In looking at my Waterloo pattern again, this pirate hat is interesting. It uses Dale of Norway Hauk. This is a wool worsted weight yarn that has been treated with teflon to make it water resistant. Sounds like this would be great for snowboarders or anybody who likes to play outdoors in winter. The needle sizes are 1 and 3. It seems right for fair isle, but does it seem right for the size needle? Seems to me I always used fingering, baby sport, or sport weight for these sizes. Opinions?

Knitting with a 1 and 3 on worsted weight yarn would make it extremely dense. I’d try it on a swatch first. Did you want that negative chart?

Oooooo I love your Waterloo! The Silver Bells hat and scarf pattern!
(I downloaded and queued it over at Rav. Thanks for the link!)

My Waterloo has been Entrelac, and Garterlac.

And now, it’s been my Waterloo [I]for so long[/I]…it’s almost dated and out-of-style! Oy vey!

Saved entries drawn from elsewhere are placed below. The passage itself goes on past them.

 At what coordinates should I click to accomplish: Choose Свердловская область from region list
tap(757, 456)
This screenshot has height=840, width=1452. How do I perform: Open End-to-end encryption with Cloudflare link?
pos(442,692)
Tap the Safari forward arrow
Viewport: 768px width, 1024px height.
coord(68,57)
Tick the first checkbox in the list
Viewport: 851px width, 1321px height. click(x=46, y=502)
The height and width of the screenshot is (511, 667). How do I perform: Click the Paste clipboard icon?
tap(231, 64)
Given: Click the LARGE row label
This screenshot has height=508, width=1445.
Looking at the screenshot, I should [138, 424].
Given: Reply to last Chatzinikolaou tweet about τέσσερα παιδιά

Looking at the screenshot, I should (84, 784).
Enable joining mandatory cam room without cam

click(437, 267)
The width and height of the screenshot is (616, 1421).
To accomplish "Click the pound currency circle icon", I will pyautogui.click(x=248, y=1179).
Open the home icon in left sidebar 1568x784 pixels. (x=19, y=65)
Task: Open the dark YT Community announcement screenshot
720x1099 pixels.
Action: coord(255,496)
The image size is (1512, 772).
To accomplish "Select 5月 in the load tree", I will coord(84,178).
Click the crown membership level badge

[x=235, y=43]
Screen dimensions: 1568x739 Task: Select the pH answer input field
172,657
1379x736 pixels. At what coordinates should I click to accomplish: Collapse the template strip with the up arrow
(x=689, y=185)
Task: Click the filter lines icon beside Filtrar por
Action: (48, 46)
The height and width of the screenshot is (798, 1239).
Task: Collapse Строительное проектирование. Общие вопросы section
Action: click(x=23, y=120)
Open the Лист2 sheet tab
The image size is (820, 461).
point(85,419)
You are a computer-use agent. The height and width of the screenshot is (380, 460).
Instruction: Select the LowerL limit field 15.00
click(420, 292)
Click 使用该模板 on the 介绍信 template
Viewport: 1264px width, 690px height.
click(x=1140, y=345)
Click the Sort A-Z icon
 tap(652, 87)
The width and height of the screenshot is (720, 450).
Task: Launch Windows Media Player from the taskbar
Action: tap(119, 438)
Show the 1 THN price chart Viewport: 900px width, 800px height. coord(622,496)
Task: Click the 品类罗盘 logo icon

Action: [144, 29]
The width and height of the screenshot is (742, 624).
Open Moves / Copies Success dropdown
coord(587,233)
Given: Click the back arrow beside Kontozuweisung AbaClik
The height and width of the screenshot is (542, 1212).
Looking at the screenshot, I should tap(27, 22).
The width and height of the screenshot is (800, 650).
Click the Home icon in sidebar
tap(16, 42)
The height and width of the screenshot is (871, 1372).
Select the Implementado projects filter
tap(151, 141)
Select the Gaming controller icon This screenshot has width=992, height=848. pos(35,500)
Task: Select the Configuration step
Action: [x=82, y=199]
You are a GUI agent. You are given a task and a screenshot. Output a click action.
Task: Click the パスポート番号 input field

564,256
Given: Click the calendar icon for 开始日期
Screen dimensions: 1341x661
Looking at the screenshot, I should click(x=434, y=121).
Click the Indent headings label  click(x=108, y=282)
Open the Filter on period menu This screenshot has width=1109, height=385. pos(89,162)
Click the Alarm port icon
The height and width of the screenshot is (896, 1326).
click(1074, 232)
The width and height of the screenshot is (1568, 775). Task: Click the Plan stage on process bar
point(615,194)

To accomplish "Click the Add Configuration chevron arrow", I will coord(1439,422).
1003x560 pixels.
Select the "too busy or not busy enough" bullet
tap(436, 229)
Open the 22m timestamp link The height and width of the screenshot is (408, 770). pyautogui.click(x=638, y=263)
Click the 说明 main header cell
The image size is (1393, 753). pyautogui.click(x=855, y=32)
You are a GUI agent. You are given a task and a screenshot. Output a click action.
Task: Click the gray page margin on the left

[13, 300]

Yes, I would love a negative chart. Thanks! Am I correct in thinking that this hat might be better in a fingering or sport weight yarn?

The pattern suggests sport weight so if you are using a heavier or lighter weight yarn you’d need to adjust the size probably. Fair isle is pretty thick so a lighter weight yarn may be better.

Sent you a PM

Oh I don’t doubt you would knit that up just perfectly. I can almost picture it! I am so glad I finally figured it out for myself… I need to stop being stubborn about things like stitch markers! haha

I just need to find the perfect yarn for it though. I was using worsted weight this time and it was just all wrong. That pattern just seems so delicate I think sport weight would be the heaviest that could pull it off. (At least for me) The first time I attempted it I was using lace weight malibrigo on size 1’s and it was just a disaster on every level. My wool allergy really didn’t help!

I am debating trying a fingering weight/luxurious sock yarn but not sure I would ever finish the darn thing at such a small weight. Sport is the smallest I’ve gone.